By collecting together general practice teams, other primary care providers, hospital services, communities and industry bodies to confidently address what matters to people and communities and affirm the importance of community based health teams to the vitality of provincial and rural Aotearoa New Zealand.
It’s so exciting to be part of this movement ! Join us !

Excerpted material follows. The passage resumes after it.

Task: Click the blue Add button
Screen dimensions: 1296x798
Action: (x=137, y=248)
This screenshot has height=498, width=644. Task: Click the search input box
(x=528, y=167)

-Dr Jo Scott-Jones, GP Opotiki, Pinnacle MHN Medical Director
“The Rural General Practice Network arose from the perceived need for rural General Practice advocacy and pastoral connection for rural General Practitioners and their families. From small beginnings, led by wise practitioners with significant future vision , the Network has grown significantly in its stature and its function over the last 30 years. As the active rural advocate and holder of the rural workforce support contracts from the Ministry the Rural General Practice Network has had the foresight again to move strategically into the future with its support and delivery of the Hauora Taiwhenua organisation. As a longstanding member of the Rural General Practice Network and more recently an active board member I have seen, first-hand, the value of strong and common voices when advocacy for the challenges of rural practice and community wellbeing are concerned. Strengthening the voice with interdisciplinary and strong community voices alongside rural General Practice will enable a rurally focused strategy for wellbeing to come to fruition.
Carrying forward the representation of General Practice membership of the Rural General Practice Network into Hauora Taiwhenua Te Whare Taumata Takutanga Taiwhenua (Rural General Practice Chapter) we will continue to honour the aspirations of those early pioneers who had the foresight to bring us together collegially. It is through learning from the steps taken by our Tupuna/forefathers that we safely navigate our present and future steps towards success.”